— start of Material to process —
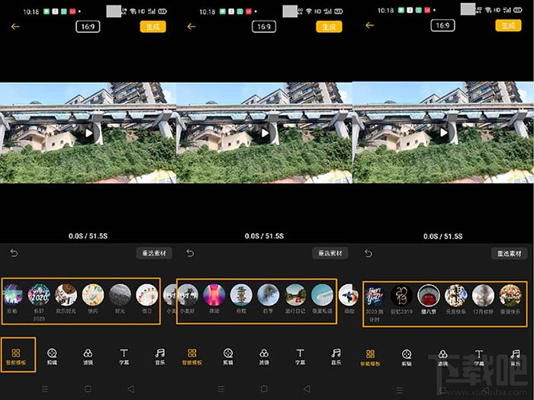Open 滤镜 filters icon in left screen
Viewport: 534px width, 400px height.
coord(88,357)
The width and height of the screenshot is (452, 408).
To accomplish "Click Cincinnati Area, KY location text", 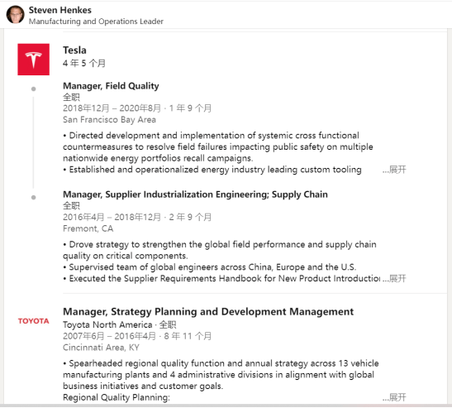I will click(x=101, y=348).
— end of Material to process —
— start of Material to process —
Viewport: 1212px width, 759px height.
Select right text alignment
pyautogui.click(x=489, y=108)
— end of Material to process —
◆ To be done ◆
Write out the lines starting at the one that contains "Viewport: 1212px width, 759px height." and ending at the one that contains "pyautogui.click(x=489, y=108)".

◆ Written answer ◆
Viewport: 1212px width, 759px height.
Select right text alignment
pyautogui.click(x=489, y=108)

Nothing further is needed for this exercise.